The Access to Justice team filed an amicus brief on behalf of Public Justice, AAJ, NELA, NWLC, RAIN, Lift Our Voices, and Rise, arguing that the recently-passed Ending Forced Arbitration in Sexual Assault and Sexual Harassment Act (EFASASHA) applies to prohibit arbitration of the entire case, not just the sexual harassment claim. The court agreed with Public Justice in this issue of first impression.
Johnson, a Black man, alleged that he was harassed on the basis of his sex and race, including that the company’s female CEO pressured him to have sex with coworkers and clients and made inappropriate race-based sexual comments. Mr. Johnson also brought a whistleblower retaliation claim. Because Mr. Johnson’s employment contract included an arbitration agreement, Everyrealm moved to compel arbitration, but Mr. Johnson, represented by Shane Seppinni of Seppinni LLP, opposed the motion on the ground that EFASASHA prohibited arbitration because his case included sexual harassment claims. Yost also raised harassment claims, including claims based on her sexual orientation and disability statuses.
Public Justice’s brief argued primarily that when a case contains a sexual harassment claim, even if there are other claims, the entire case may not be forced into arbitration. First, the plain language of the statute prohibits forced arbitration in any “case” that “relates to” a “sexual harassment dispute.” Sexual harassment disputes, Public Justice explained further, encompass not just sexual harassment claims themselves but also related claims, such as retaliation. Second, the Act’s legislative history shows a clear congressional intent to exempt entire cases from forced arbitration so as to not split claims. Third, prohibiting forced arbitration only for the sexual harassment portion of the case would mean that plaintiffs with intersectional claims would have to present the same evidence in multiple fora. If claims must be divided between arbitration and the courts, plaintiffs such as Johnson, who brought claims for race-based sexual harassment, would be forced to relive their trauma in multiple jurisdictions. Finally, the brief argued that the issue of whether EFASASHA applies to bar arbitration should be decided before the court decides any claim on the merits and that the court does not have to decide whether the sexual harassment claims are plausible to rule on the application of EFASASHA.
In Johnson, the court agreed that EFASASHA bars entire cases from forced arbitration, not just individual claims, becoming the first court to do so. The court therefore denied the defendants’ motion to compel arbitration for Johnson, and all his claims can proceed in court. The court relied on the text of the statute and determined that it did not even need the extensive legislative history of the Act to come to its conclusion. Finally, the court indicated support for Public Justice’s position that “sexual harassment dispute” includes claims such as retaliation, although it was not necessary for the holding.

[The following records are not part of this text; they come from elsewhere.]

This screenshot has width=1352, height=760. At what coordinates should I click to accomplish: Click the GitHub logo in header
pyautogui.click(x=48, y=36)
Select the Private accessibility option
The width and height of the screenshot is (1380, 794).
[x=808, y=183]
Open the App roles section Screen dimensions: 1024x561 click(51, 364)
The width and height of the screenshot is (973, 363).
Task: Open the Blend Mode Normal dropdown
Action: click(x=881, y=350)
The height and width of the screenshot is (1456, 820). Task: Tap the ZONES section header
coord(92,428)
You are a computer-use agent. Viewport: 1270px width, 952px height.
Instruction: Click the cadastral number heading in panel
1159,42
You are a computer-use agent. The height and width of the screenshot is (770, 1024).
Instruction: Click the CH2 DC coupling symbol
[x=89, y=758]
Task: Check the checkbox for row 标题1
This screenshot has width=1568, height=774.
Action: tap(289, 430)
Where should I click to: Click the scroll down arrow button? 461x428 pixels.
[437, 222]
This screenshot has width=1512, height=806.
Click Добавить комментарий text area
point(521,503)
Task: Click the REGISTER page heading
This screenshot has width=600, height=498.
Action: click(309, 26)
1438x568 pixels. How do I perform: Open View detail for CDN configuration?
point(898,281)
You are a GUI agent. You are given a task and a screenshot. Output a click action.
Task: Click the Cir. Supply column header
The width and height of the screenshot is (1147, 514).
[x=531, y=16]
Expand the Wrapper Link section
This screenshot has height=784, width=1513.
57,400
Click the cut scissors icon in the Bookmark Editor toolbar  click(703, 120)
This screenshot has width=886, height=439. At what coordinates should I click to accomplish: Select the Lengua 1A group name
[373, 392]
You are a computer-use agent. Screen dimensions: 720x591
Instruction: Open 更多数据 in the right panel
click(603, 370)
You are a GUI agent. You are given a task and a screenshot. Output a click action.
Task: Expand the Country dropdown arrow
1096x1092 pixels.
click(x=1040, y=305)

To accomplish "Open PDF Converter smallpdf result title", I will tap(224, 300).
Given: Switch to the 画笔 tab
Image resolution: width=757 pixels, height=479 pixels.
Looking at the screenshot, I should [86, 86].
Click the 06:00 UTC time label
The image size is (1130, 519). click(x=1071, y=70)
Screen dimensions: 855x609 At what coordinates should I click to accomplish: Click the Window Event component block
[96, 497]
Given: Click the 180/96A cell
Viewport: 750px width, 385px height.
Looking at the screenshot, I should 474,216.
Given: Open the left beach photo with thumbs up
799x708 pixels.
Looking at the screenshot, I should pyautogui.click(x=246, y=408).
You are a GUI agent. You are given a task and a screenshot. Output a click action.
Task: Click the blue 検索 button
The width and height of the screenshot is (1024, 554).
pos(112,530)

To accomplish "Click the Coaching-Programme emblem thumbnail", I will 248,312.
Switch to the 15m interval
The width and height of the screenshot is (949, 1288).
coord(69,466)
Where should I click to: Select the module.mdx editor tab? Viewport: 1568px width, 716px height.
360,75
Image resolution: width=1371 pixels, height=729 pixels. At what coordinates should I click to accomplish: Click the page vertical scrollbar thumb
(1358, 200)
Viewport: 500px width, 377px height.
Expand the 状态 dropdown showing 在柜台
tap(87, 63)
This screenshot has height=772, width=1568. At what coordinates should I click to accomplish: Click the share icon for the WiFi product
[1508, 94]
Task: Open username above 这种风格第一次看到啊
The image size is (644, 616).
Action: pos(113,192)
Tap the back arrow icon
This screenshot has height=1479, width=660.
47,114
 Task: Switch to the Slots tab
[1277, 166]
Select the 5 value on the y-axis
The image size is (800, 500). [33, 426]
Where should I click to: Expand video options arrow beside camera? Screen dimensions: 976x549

There is one caveat to this otherwise heartening success. The court dismissed Yost’s sexual harassment claims and then concluded that EFASASHA therefore did not apply to her claims. Specifically, the court determined that the word “alleged” in the statute meant “plausibly alleged,” and concluded that, because Yost did not plausibly allege her claims, EFASASHA did not apply. That holding is disappointing because it could mean that plaintiffs will need to brief the merits of their claims in court before there can be a determination of arbitrability.
In an encouraging win for workers everywhere, this case ensures that plaintiffs with multiple claims or intersectional claims will have their day in court. Instead of being forced to choose between which claims to bring, or whether to litigate simultaneously in court and arbitration, survivors of sexual harassment will be able to get justice in one public forum.